_Exercise set_.
1. Using the trading setup text, decide whether each statement agrees with it: (a) the average range is worked out over 14 days, (b) the author recommends taking several trades per day, and (c) on Gap Up or Gap Down days the close is used to arrive at Buy or Sell. Answer yes or no for each and quote the words of the text that decide it.
2. Carry the trading setup text forward by writing the part that would come next, starting after its final sentence.

_Source text_.
◇ ◇ ◇ ◇ ◇ ◇ ◇
Average Range of Scrip for 14 days is taken into consideration. A range is arrived.

If the scrip moves even 50% of Average range we are likely to hit the target n make profit.

Select your favourite stock. Fill up the excel sheet as per instructions. Arrive at Buy and Buy Target and Sell and Sell Target.

Price ideally should open between Buy and Sell price.

Our bet is that if the price opens between Buy and Sell Prices, it is locked in 20% of the Average Range. Even a 50% shake out of the Range will knock our Buy target or Sell target. Though it looks similar to breakout strategy, i visualise it as blow out.

Thatz the reason, i am insisting on One Trade Per Day.

Variation can be added to the setup as follows.

1.On Gap Up or Gap Down days, instead of close, consider open to arrive at Buy or Sell.

2. For those who are interested to catch, the trending markets, just lock in as free trade.

3.My stop loss is opposite order. Though it looks at higher side, I feel comfortable keeping it like that. You can tweak it as per your comfort.

4. When Stop Loss hits, we should reverse the trade by doubling our quanitity. If second trade also hits SL, then it would be wiser to pack up for the day. Start next day, with a positive hope.
◇ ◇ ◇ ◇ ◇ ◇ ◇
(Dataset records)

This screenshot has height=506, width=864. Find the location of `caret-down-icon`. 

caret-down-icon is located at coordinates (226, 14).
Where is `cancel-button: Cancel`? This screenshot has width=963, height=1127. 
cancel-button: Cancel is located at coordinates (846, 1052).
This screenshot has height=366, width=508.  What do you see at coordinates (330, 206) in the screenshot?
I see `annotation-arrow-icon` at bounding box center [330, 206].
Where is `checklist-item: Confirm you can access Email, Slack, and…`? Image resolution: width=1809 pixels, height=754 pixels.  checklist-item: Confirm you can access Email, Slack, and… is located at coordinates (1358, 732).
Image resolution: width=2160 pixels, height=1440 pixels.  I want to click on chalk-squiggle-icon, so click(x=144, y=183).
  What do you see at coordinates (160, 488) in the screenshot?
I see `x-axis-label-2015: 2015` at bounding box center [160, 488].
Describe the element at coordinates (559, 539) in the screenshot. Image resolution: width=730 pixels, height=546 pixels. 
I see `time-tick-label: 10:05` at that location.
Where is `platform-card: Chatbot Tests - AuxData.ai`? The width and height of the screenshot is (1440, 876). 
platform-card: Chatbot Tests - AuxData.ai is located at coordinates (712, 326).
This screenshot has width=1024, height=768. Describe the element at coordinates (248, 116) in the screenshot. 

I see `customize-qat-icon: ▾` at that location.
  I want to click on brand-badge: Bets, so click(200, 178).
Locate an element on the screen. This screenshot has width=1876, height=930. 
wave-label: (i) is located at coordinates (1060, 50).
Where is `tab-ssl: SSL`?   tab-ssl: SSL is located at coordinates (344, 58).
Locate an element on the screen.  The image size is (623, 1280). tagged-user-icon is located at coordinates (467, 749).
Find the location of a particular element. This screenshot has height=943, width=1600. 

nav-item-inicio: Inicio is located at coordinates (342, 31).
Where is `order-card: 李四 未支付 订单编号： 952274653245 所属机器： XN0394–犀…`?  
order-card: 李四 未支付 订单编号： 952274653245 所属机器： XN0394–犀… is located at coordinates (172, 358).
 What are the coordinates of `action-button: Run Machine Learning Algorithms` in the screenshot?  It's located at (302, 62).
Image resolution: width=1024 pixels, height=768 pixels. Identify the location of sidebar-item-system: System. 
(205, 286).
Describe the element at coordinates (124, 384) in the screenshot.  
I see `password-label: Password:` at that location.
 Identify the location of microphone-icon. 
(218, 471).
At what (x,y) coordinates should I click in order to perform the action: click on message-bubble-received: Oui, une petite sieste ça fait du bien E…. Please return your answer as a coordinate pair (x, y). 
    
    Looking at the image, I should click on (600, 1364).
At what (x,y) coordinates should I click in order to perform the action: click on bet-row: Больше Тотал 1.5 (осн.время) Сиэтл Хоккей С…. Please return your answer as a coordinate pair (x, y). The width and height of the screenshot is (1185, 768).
◇ ◇ ◇ ◇ ◇ ◇ ◇
_Exercise results_.
1.
(a) Yes: "Average Range of Scrip for 14 days is taken into consideration."
(b) No: "i am insisting on One Trade Per Day."
(c) No: "instead of close, consider open to arrive at Buy or Sell."

2.
For rule 3 and 4, a variation is by increasing target price.

5. Be quick enough to place orders when the market opens.

6. Since it is not taking into consideration any analysis except figures, I would suggest those who are interested in this setup, to backtest it on your favourite stocks and to papertrade for atleast 5 to 10 trading days. This effort is a must.

I am refining excel sheet so as to make it easily readable.

All the best.
 

veluri1967

Well-Known Member
#4
There are some odd scenerious like the following which should be dealt with as discussed below.

1. When the price opens above our buy/buy target or below our sell/sell target , we let it go until it comes within our range.

2. Gap Up or down days. Again wait for the price to come into the range. If it does not come within range, we donot trade. (An alternative to Gaps trading is already mentioned in above post).

3. Never initiate trade when the price is out of range.

4. We are in trade, Only (I repeat) only when the price takes off from the range on either side.

5. There are occasions when our buy or sell are triggered and we are in trade, but neither targets or stop losses are hit. This type of trades do exist. Square off the positions by EOD.

Risk management rules are to be adhered to at all times. That's is to say, expect the worst for the day and then only jump to trade. 2% loss per day, 6% loss per week, 10% loss per month is pegged in. That is to say, if you incur a loss of 2% of capital, suspend trade for the day. If you incur a loss of 6% for a week, suspend trade for the remaining days of the week. If you incur a loss of 10% loss for a month, suspend trade for the remaining days of month.

Money management is obvious to control overtrading and gambling tendencies.

Rules are simple. If no signal for a trade, donot trade.